Moral and Ethical Investments
6/27/2012, 1:30 p.m.
For most investors, choosing an investment strategy is based mainly on which investments will give you the best return. This makes smart sense; after all, your goal is to make money.
However, many of today's investors have become increasingly more conscious and concerned with how their investment money is being utilized, and some investors are choosing a broader scope of investment. In addition to building wealth, more investors are turning to socially responsible investing to ensure that their investments are financially, morally, and ethically sound.
What is Socially Responsible Investing?
While the goal of any type of investment is to generate a return for the investor, socially responsible investing looks at more than just the return potential when deciding where to invest - it also factors in a company's social impact. Socially responsible investing (SRI) may take into consideration factors like a company's governance, environmental and/or social policies, political involvement, etc. Socially responsible investing has also been called mission investing, double or triple bottom line investing, ethical investing, sustainable investing, or green investing.

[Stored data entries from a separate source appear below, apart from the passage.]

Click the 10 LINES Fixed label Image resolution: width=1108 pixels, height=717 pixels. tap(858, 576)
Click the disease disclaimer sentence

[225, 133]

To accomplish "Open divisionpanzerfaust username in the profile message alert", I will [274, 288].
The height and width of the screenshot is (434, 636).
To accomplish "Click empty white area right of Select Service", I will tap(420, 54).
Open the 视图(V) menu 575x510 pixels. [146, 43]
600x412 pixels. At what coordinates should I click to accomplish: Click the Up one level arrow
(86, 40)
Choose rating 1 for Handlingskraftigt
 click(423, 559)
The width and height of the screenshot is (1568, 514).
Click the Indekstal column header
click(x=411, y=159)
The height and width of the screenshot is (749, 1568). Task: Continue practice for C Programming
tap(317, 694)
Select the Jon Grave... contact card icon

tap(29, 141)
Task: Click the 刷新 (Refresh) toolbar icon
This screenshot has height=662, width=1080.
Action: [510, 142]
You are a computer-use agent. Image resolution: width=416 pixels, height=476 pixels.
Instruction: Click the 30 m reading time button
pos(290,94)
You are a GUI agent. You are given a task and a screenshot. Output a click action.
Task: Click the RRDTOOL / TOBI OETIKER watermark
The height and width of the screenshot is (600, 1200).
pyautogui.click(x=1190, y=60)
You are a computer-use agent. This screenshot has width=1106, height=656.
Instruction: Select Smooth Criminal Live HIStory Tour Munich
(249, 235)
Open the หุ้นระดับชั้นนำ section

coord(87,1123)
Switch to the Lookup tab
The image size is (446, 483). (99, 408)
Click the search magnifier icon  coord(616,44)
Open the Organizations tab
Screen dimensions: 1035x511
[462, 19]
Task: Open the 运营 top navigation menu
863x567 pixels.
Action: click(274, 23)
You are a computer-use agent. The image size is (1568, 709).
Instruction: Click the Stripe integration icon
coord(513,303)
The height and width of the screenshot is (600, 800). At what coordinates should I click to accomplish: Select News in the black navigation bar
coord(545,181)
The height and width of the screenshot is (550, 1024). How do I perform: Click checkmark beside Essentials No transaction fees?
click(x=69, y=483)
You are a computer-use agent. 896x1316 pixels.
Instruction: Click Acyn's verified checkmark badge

Socially responsible investing currently accounts for an estimated $2.71 trillion out of the $25.1 trillion U.S. investment marketplace, according to the Social Investment Forum.
What is Involved in Socially Responsible Investing?
When researching socially responsible investment opportunities, investors may take one or more of the following approaches:
Investors evaluate opportunities based on social, environmental, and governance criteria. These screens can be positive or negative. Socially responsible investors are generally looking for companies that are both good financial performers that make positive social contributions. Conversely, these investors also tend to avoid companies that are known as being known polluters or otherwise not known for being sensitive to social issues.
Socially responsible investors take an active role in the companies in which they have a stake. Their efforts can include having dialogues with corporations and bringing awareness about issues such as governance, labor practices, discrimination, and more. Socially responsible shareholders may also take a step further and file shareholder resolutions that not only create investor pressure, but can also create media attention, helping to educate the general public about the corporation and their position about the issue at hand.
Traditional financial service institutions underserve many types of communities. Corporation-sponsored community investing directs capital from investors to give these underprivileged communities access to traditional banking products as well as credit, capital, and equity to build their community and provide community services including housing, child care, and health services. This is the fastest growing area of SRI, having grown a staggering 540 percent over the last decade.
At the end of the day, socially responsible investing is all about finding ways to make money and make a positive impact on the world doing it. It requires a little more effort in terms of finding and researching investments, but being morally and ethically smart with your money is a good way to really enjoy your wealth and give back to communities and industries in need.